## TASK ITEM
Beginning with the line that contains "The image size is (568, 242).", print each line to the end of the data exactly. Omit the pictures.

DATA SUPPLIED: Begin

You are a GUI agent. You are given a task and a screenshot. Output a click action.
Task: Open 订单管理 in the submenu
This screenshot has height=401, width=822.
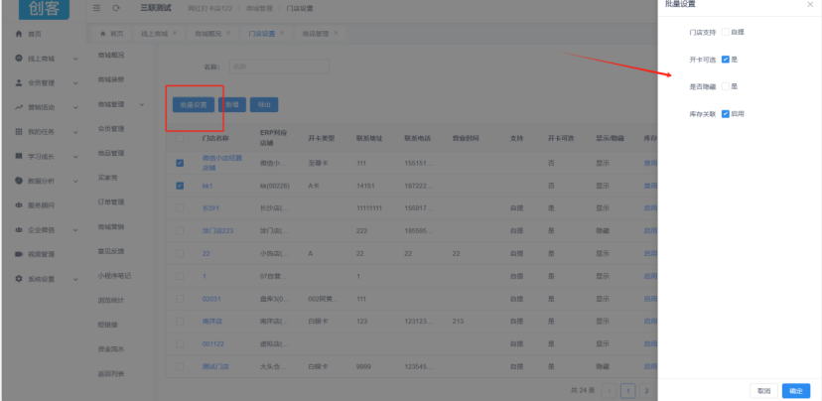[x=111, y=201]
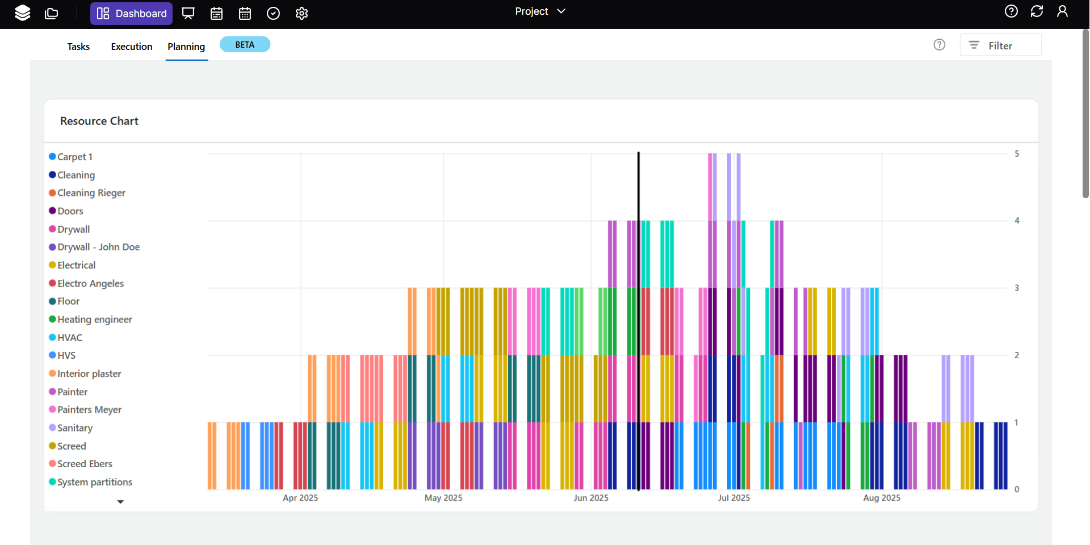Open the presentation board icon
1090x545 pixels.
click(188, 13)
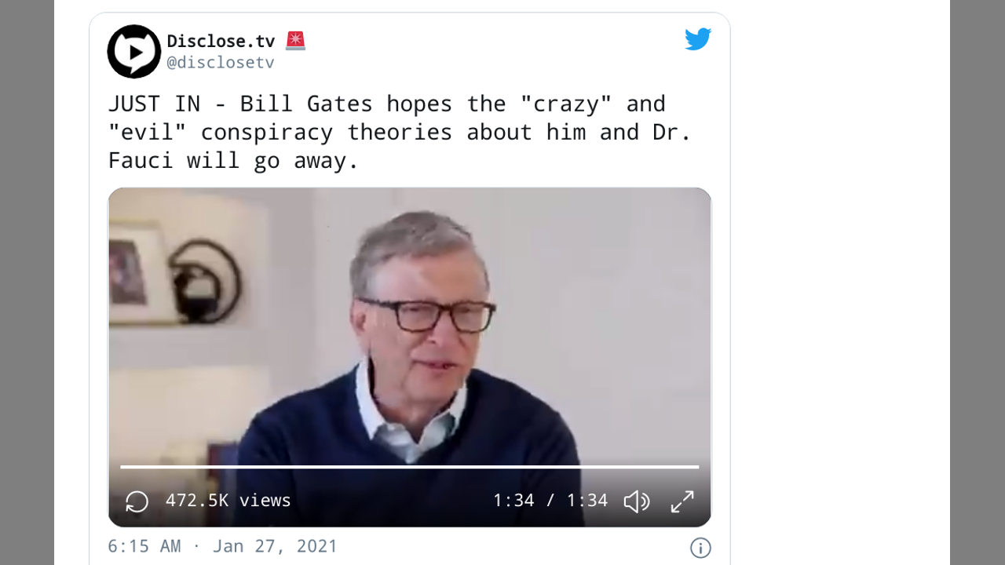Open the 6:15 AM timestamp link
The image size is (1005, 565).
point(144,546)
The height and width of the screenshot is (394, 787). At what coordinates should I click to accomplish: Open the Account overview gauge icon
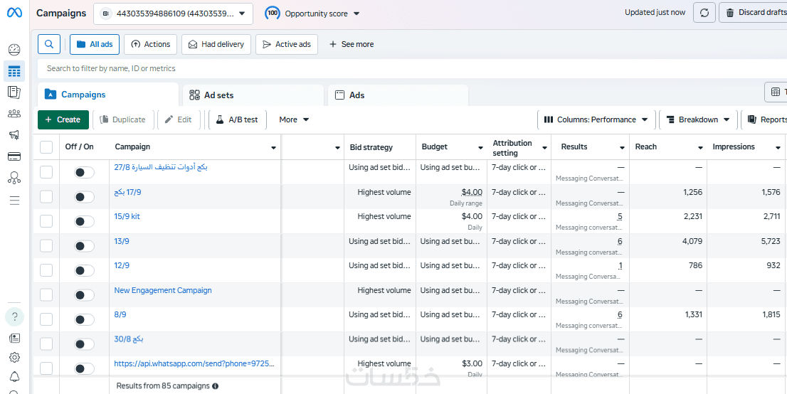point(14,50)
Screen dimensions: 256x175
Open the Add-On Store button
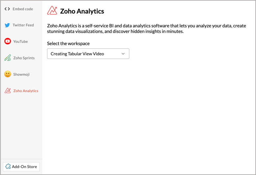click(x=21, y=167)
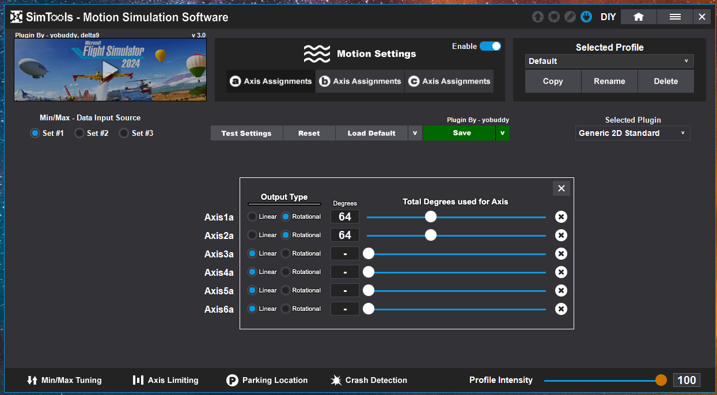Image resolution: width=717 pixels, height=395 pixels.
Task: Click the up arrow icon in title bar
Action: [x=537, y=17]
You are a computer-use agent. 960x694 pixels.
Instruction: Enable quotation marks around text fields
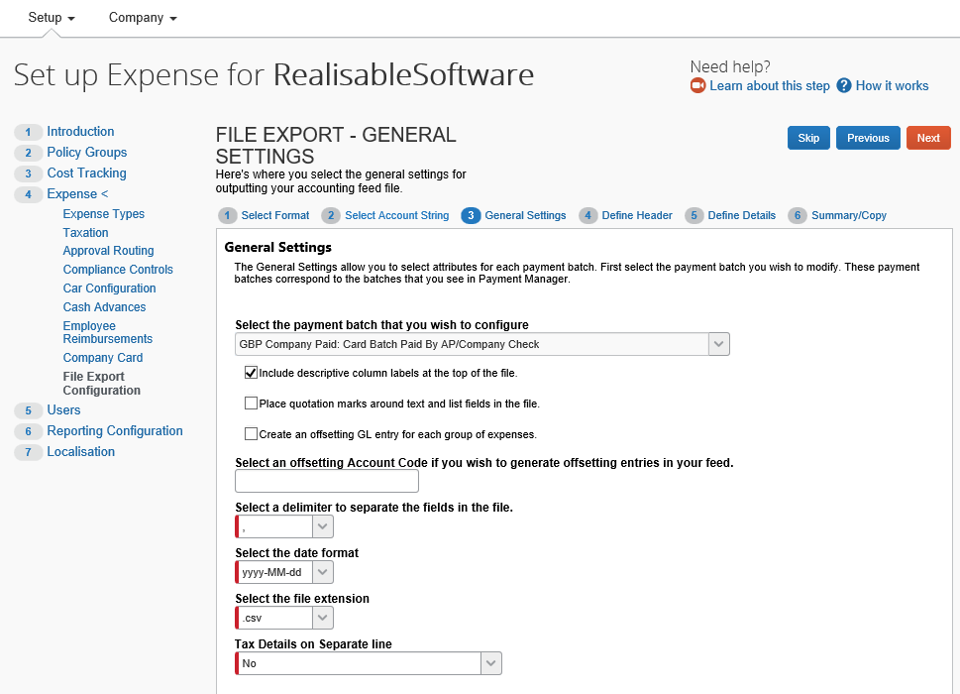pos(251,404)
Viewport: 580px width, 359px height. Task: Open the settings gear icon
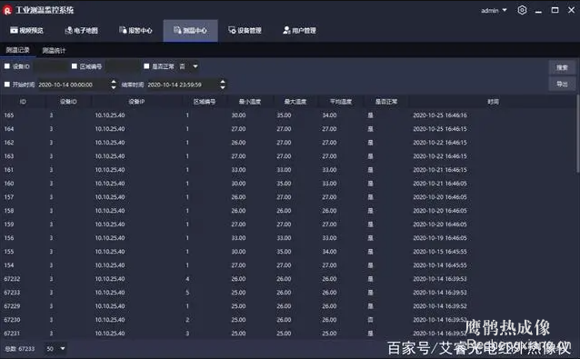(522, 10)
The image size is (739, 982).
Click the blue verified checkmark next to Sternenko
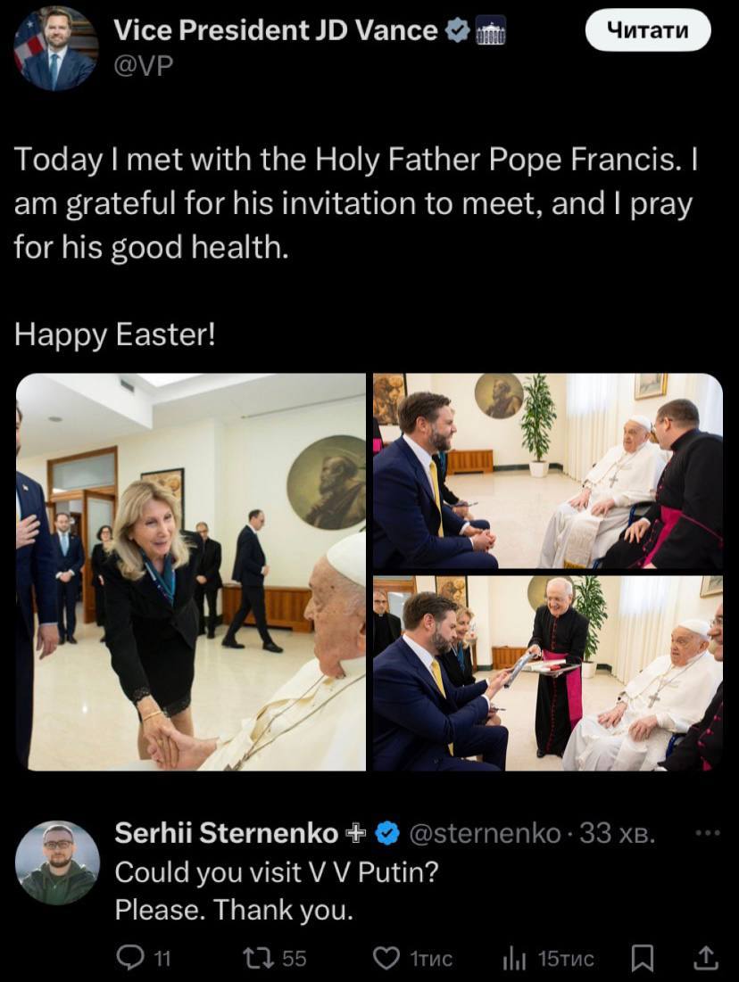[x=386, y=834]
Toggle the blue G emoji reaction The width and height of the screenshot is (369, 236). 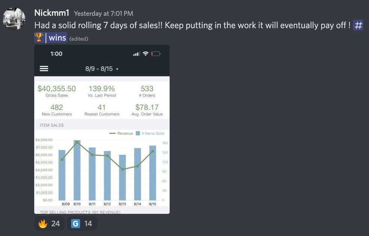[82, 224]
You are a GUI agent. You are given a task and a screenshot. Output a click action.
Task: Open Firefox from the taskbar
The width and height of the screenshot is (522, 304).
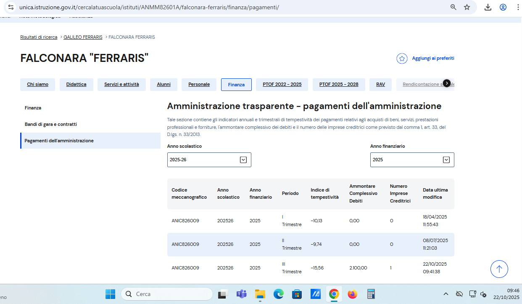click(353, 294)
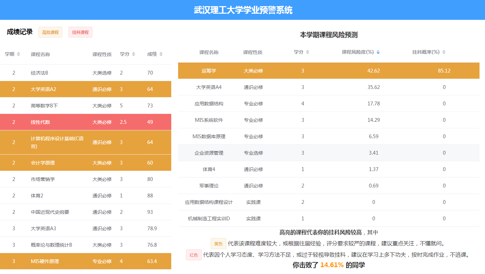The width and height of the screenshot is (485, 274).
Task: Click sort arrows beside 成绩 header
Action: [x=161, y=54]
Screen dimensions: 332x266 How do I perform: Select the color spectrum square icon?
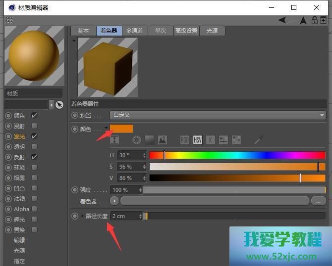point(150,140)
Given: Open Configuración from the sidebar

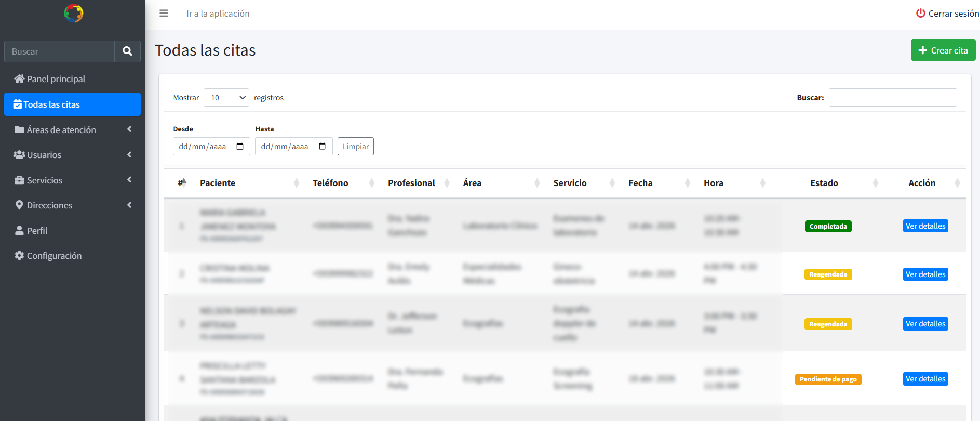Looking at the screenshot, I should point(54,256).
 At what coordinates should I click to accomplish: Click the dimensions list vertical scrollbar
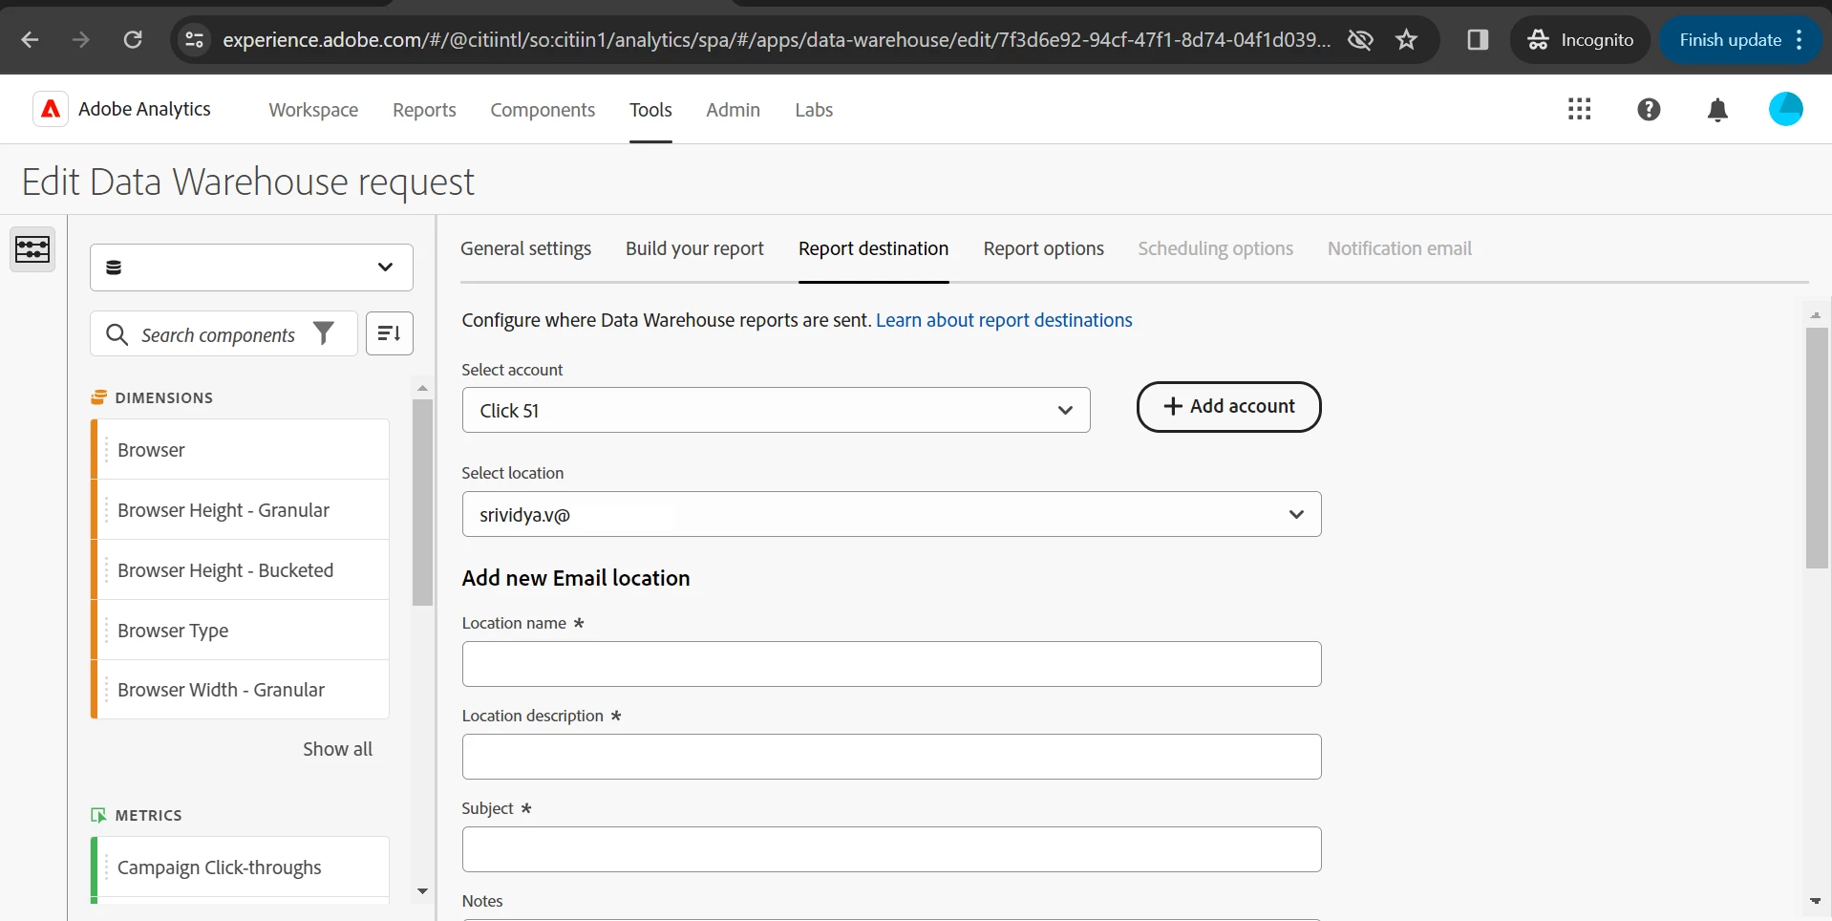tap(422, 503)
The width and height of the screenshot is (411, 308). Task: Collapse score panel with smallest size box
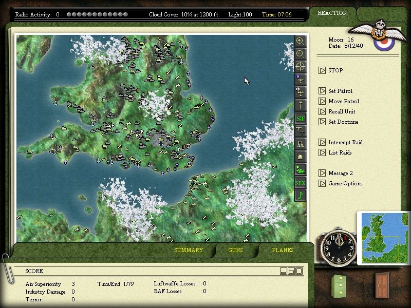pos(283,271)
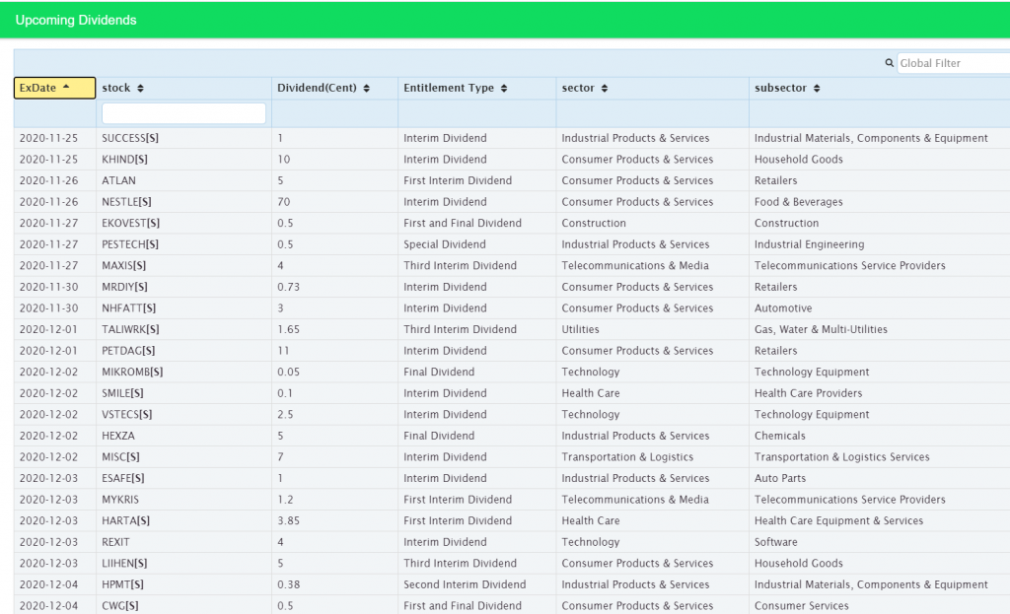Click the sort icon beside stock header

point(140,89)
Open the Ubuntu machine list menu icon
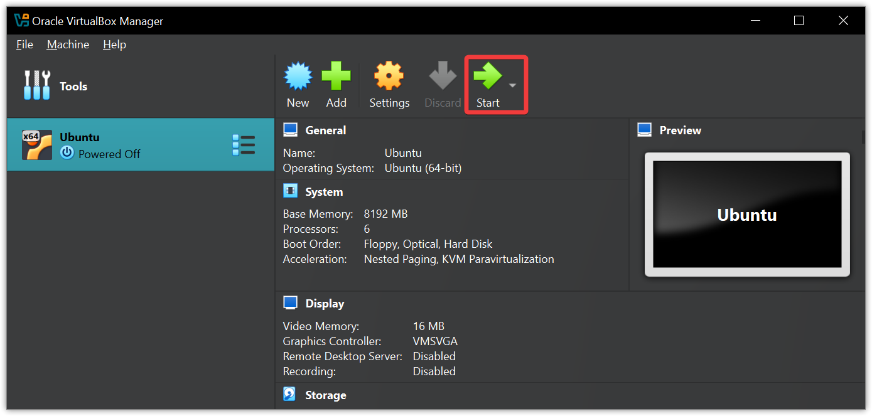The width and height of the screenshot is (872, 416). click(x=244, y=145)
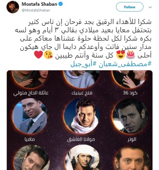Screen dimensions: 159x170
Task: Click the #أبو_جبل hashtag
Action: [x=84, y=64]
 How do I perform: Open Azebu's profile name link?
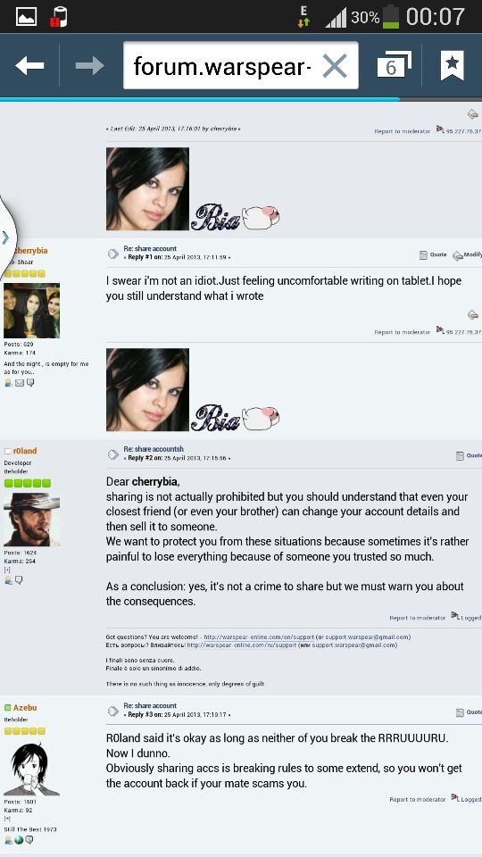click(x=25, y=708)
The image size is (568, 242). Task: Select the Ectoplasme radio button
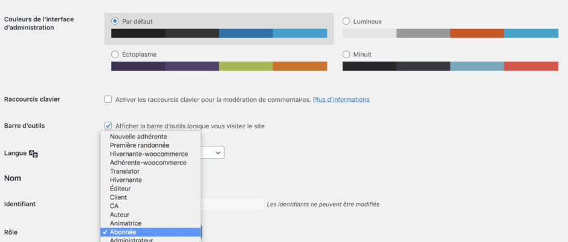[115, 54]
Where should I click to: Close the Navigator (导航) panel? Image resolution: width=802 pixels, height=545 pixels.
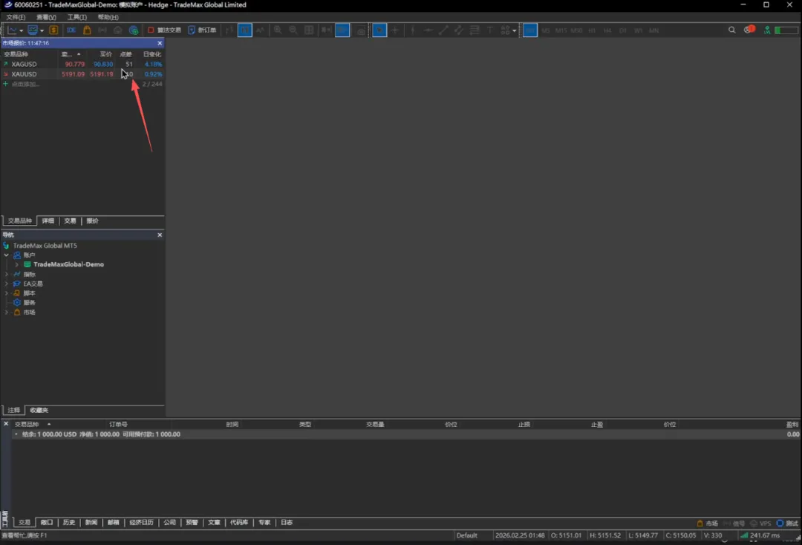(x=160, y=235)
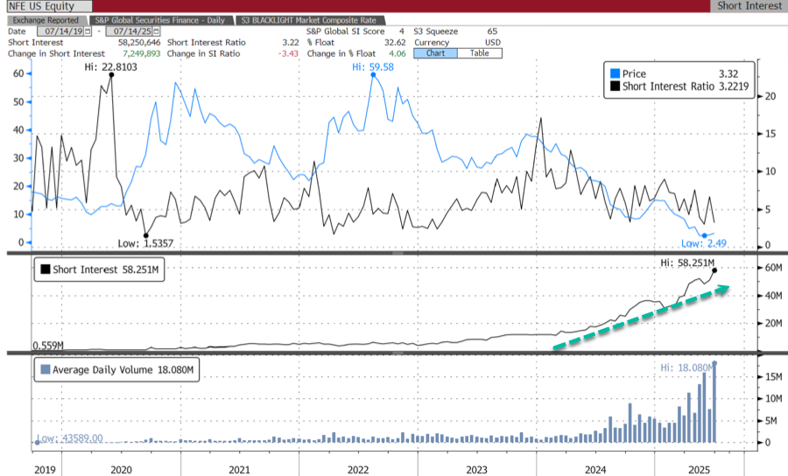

DATA SUPPLIED: End

## EXERCISE ANSWER
The image size is (568, 242). Task: Select the Ectoplasme radio button
[115, 54]
Where should I click to: Close the Navigator (导航) panel? Image resolution: width=802 pixels, height=545 pixels.
(x=160, y=235)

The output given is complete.